TO-DO ITEM> Print each of the lines below verbatim, omitting the pictures.

Start of PROVIDED INFORMATION

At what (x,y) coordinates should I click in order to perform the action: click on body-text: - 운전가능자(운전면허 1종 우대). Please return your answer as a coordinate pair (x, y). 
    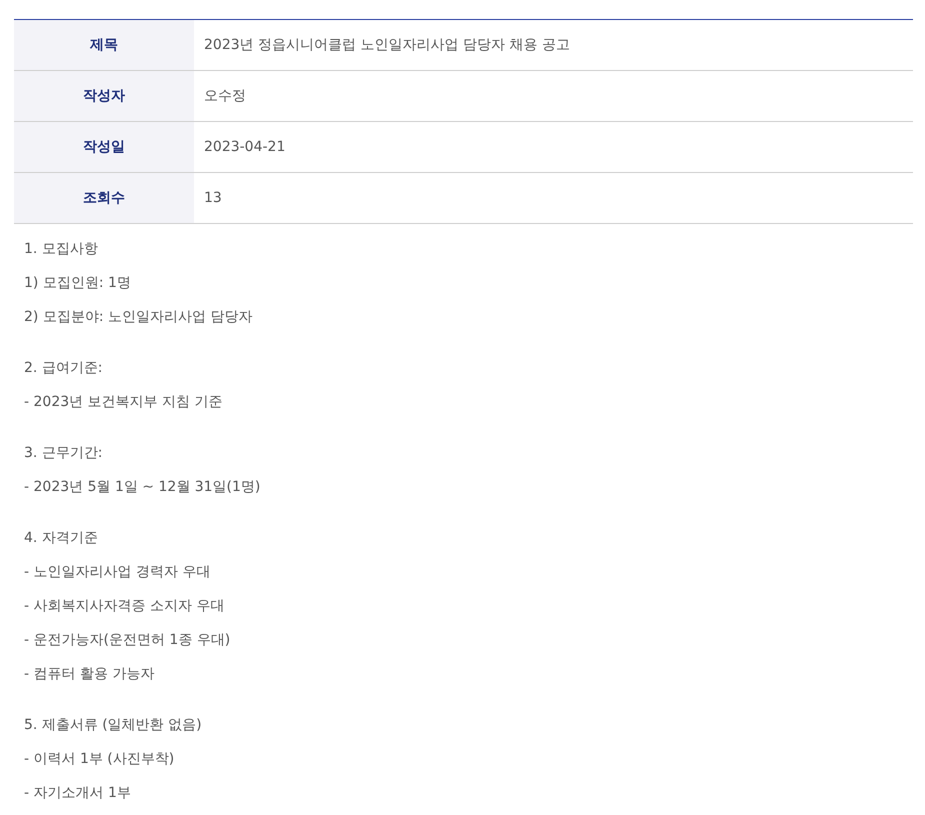
    Looking at the image, I should click on (128, 640).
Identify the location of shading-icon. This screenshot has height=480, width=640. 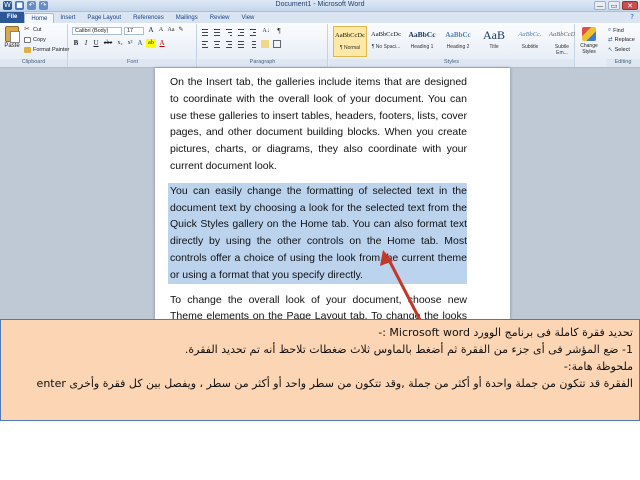
(265, 44).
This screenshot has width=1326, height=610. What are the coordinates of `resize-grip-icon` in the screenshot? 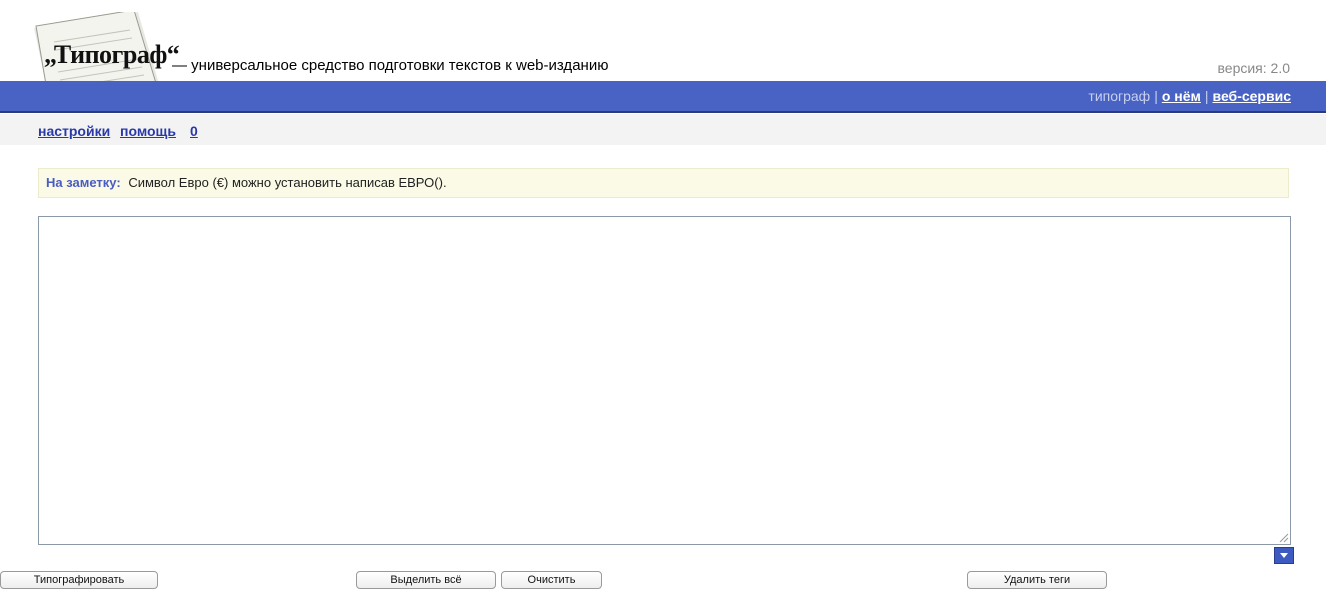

End of PROVIDED INFORMATION

SOLUTION>
At what (x,y) coordinates should I click in order to perform the action: click on body-text: - 운전가능자(운전면허 1종 우대). Please return your answer as a coordinate pair (x, y). 
    Looking at the image, I should click on (128, 640).
Identify the location of shading-icon. This screenshot has height=480, width=640. 
(265, 44).
This screenshot has width=1326, height=610. What are the coordinates of `resize-grip-icon` in the screenshot? 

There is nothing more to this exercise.